Print the whole listing below exactly, skipping every picture.
[Start of Attachment]
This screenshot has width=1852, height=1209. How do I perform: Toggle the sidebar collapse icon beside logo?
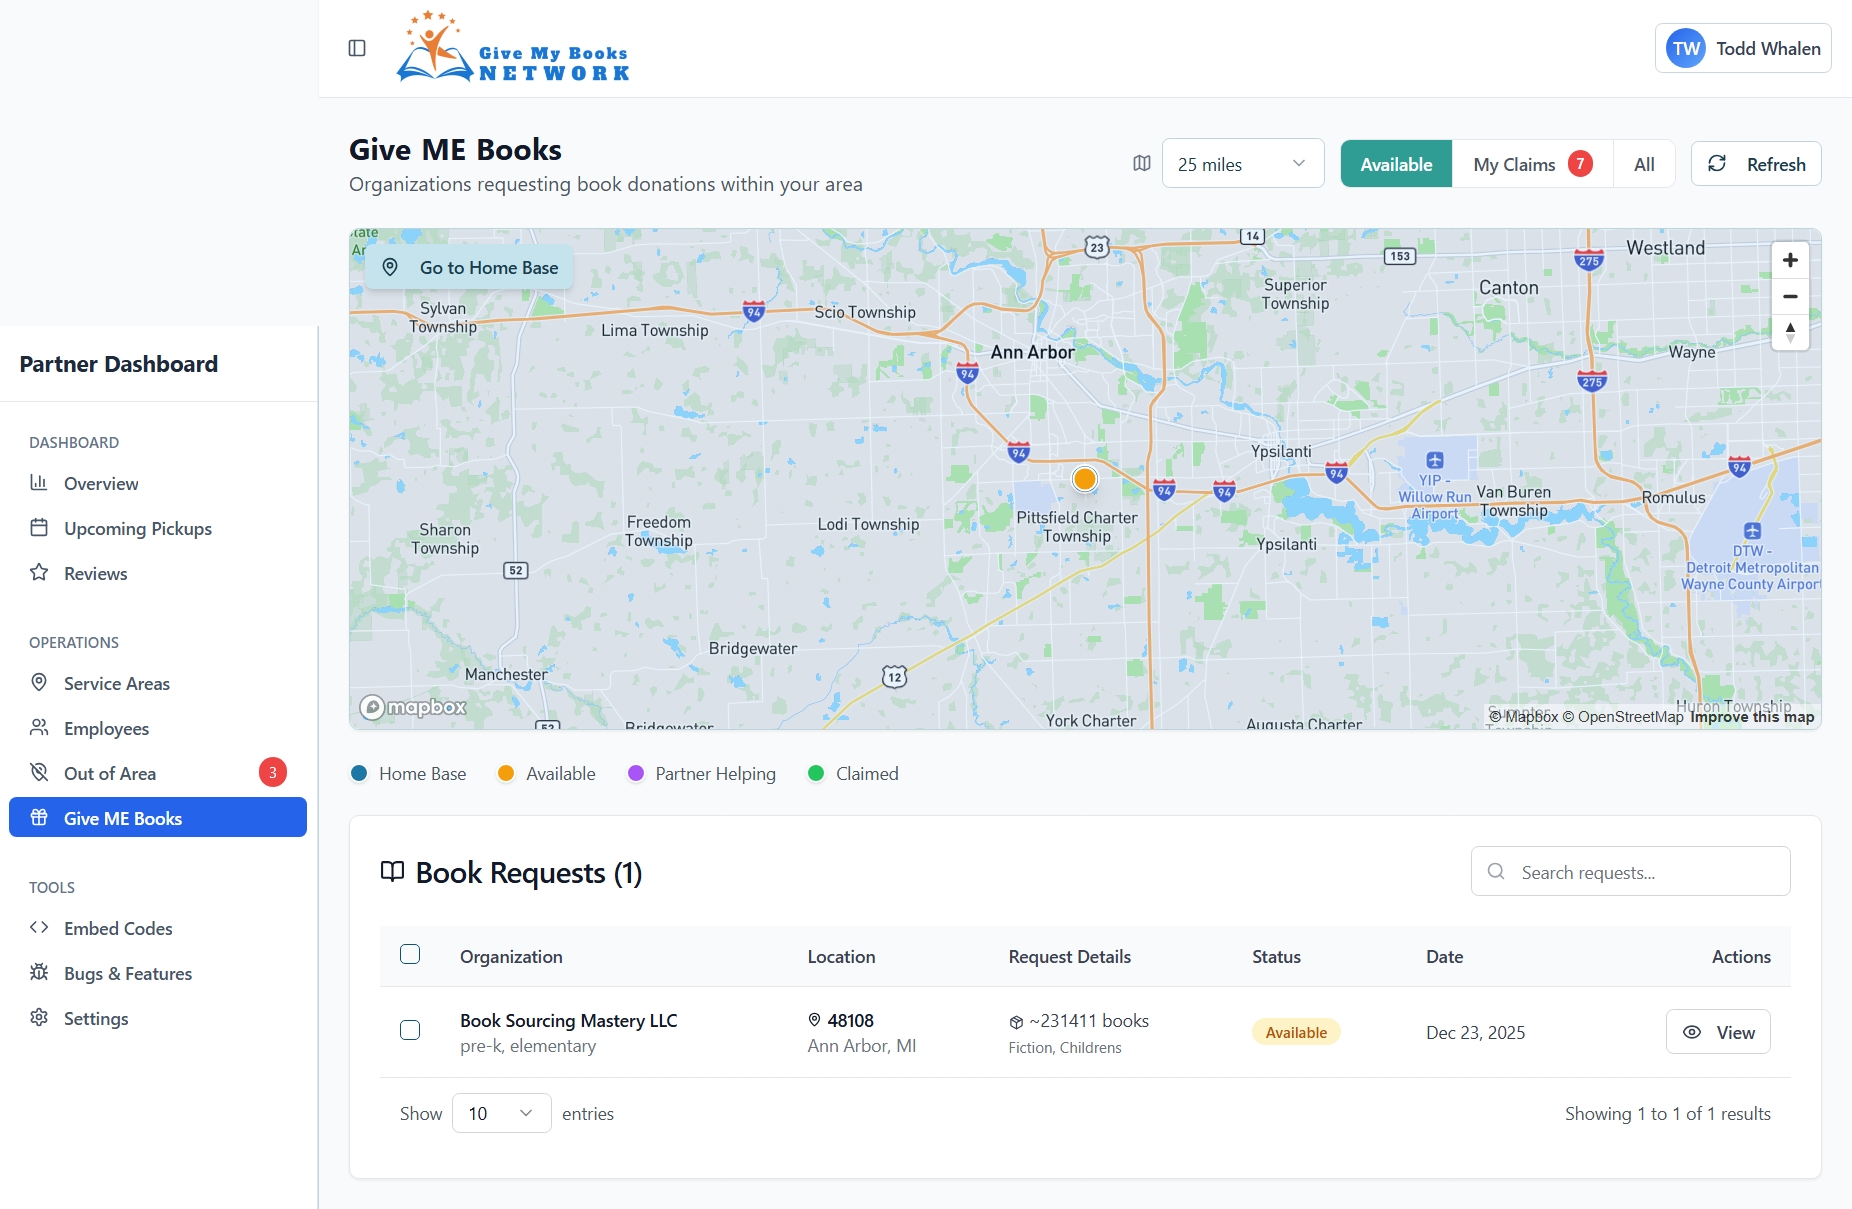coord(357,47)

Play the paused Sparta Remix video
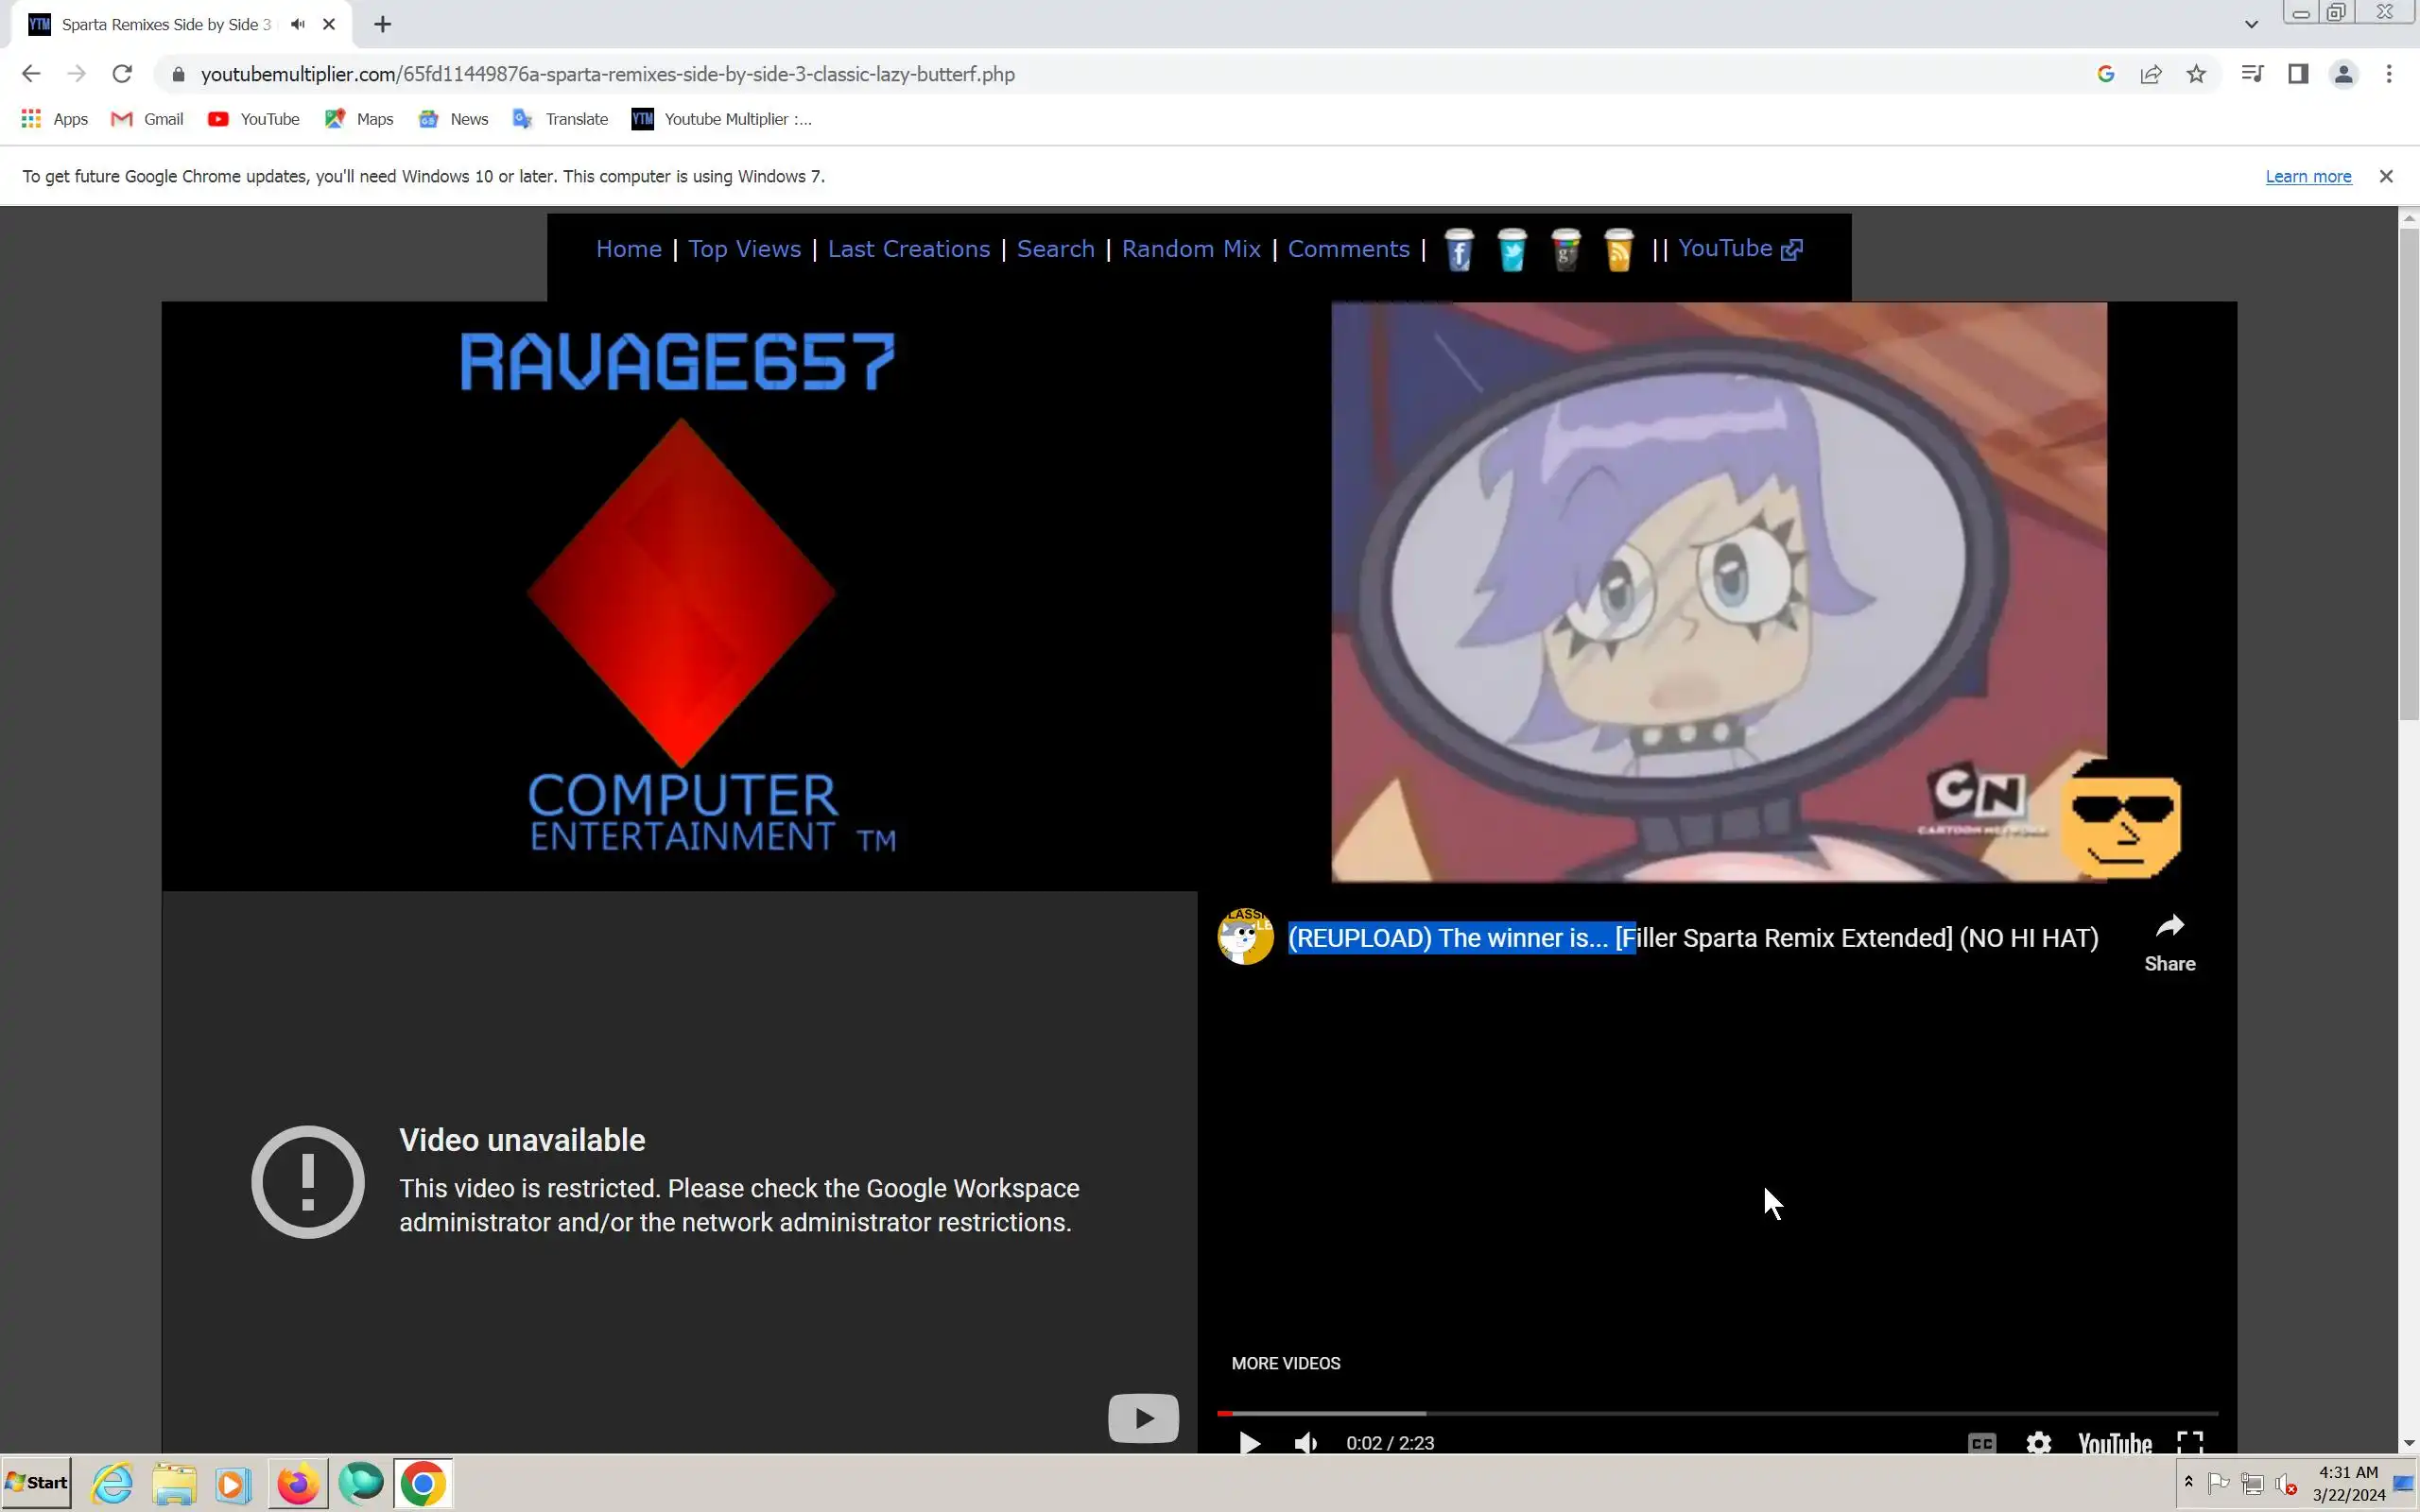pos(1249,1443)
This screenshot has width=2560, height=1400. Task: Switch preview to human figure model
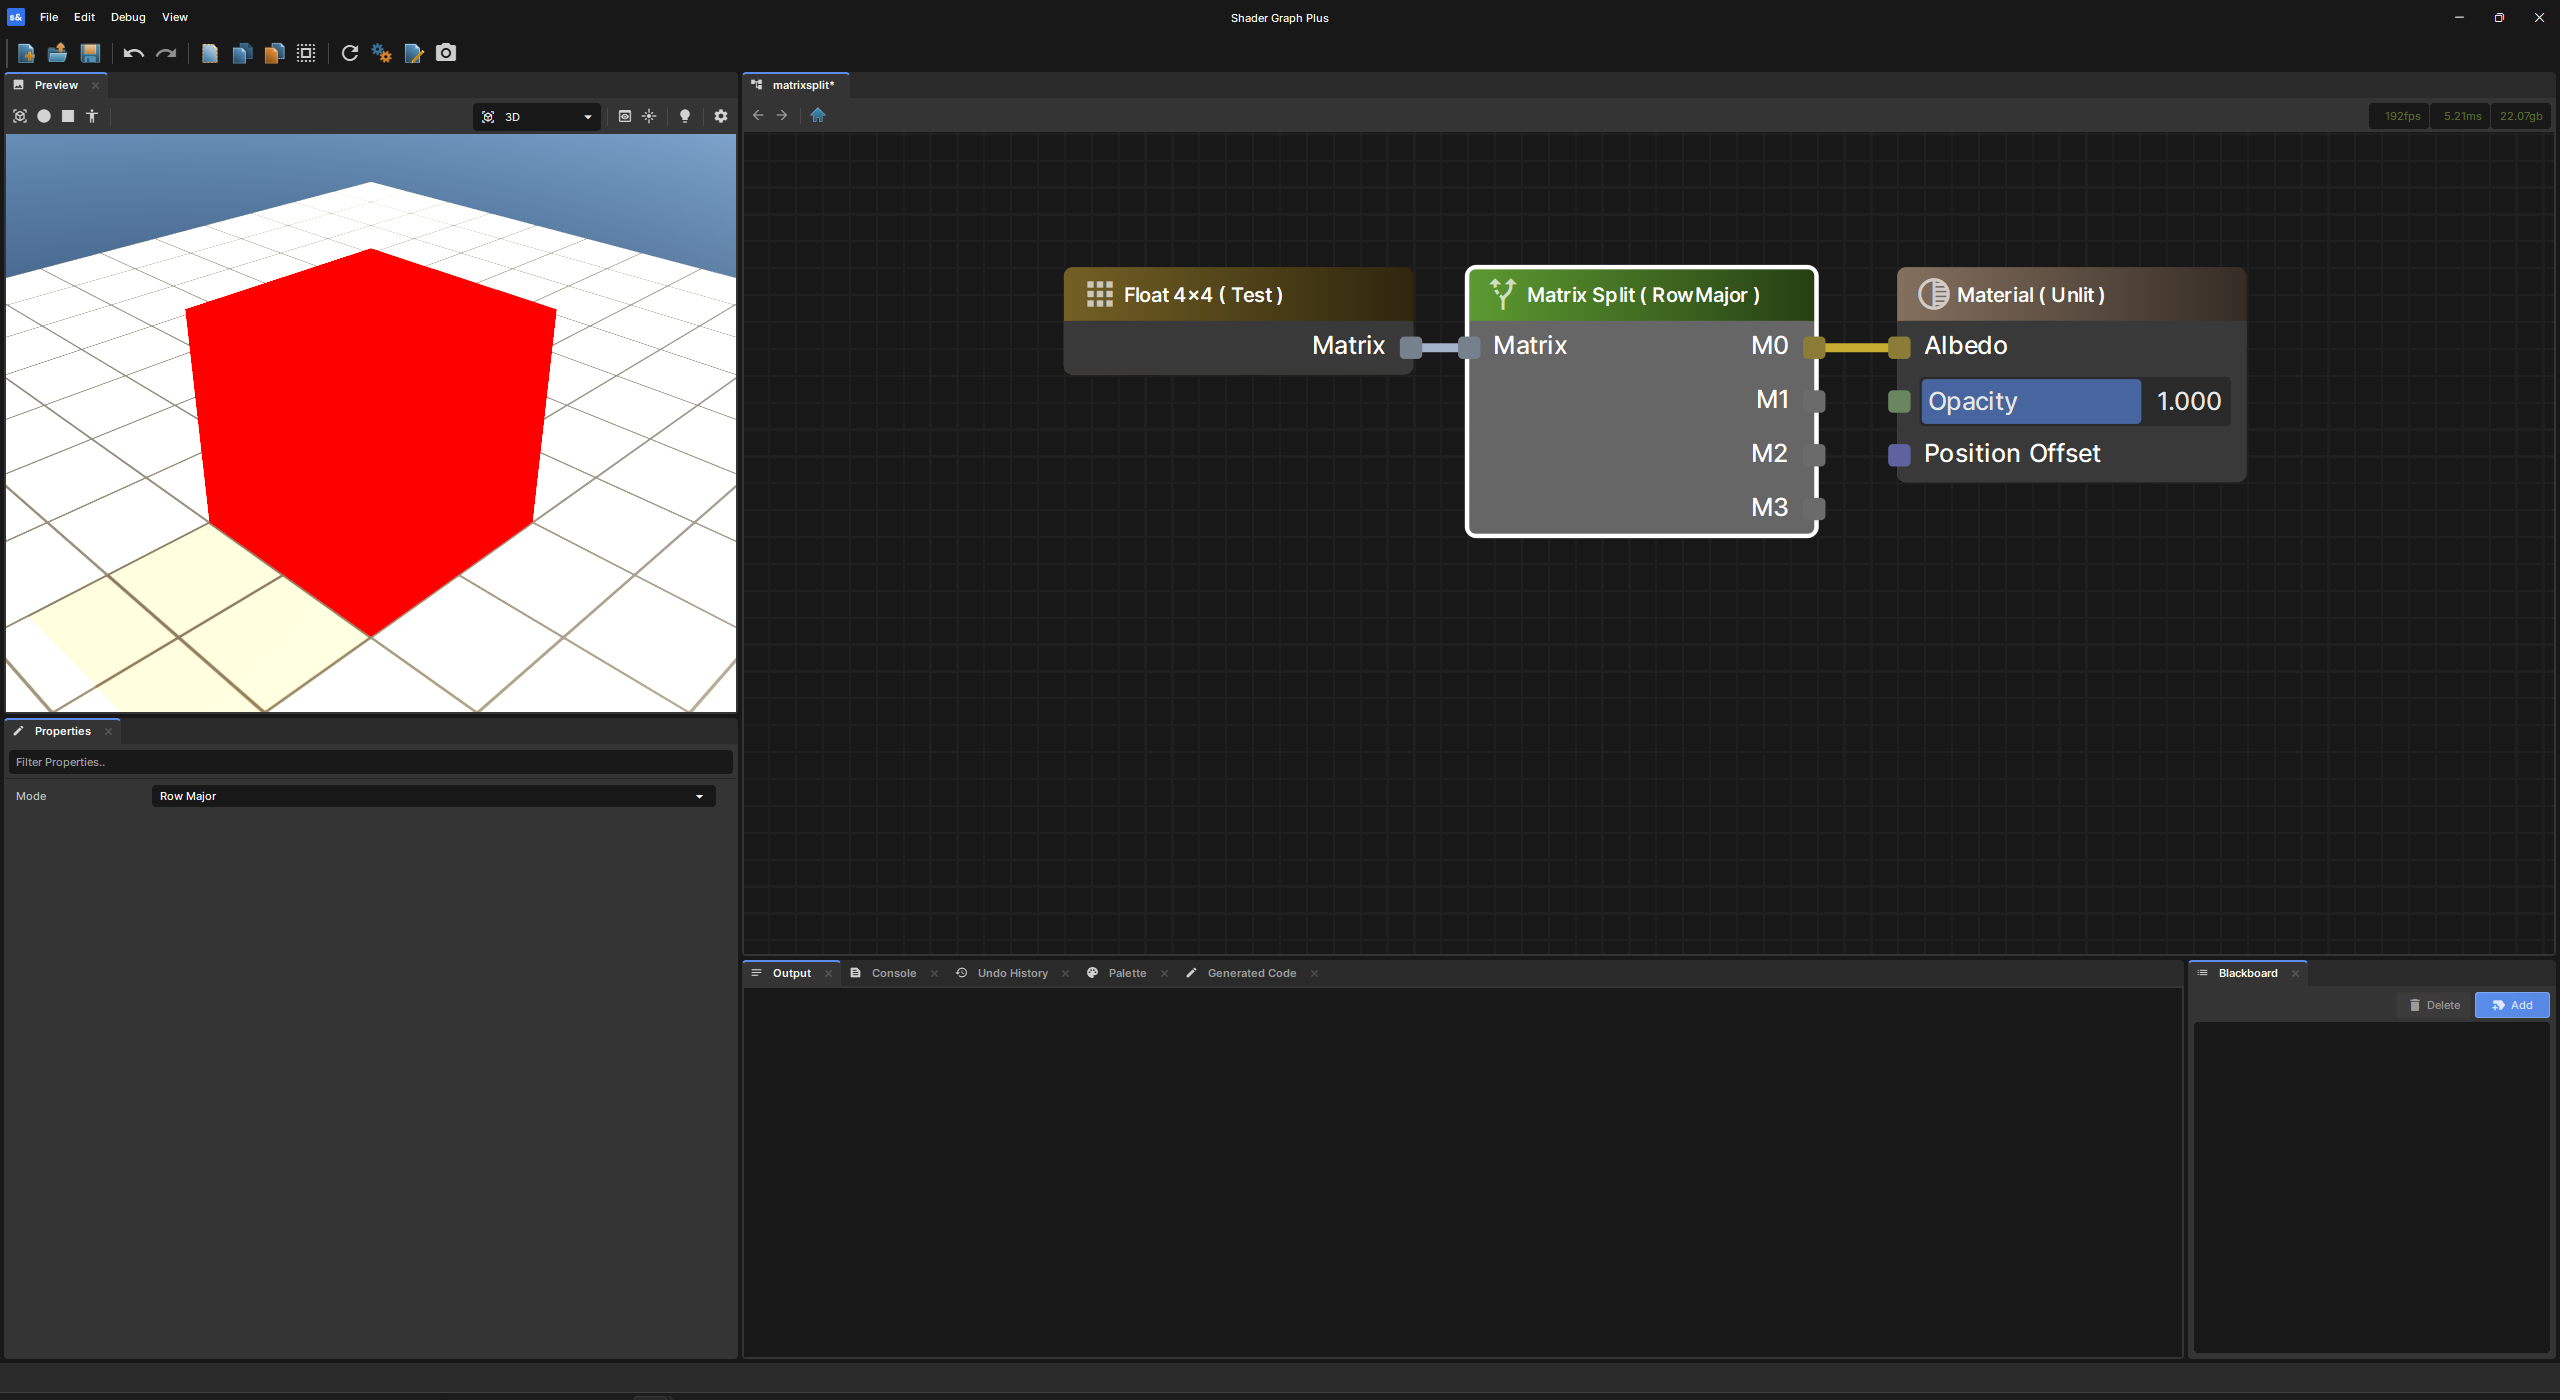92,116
[End of Attachment]
**TASK OUTPUT**:
This screenshot has width=1852, height=1209. How do I perform: Toggle the sidebar collapse icon beside logo?
coord(357,47)

Play the paused Sparta Remix video
pos(1249,1443)
This screenshot has width=2560, height=1400. Task: Switch preview to human figure model
92,116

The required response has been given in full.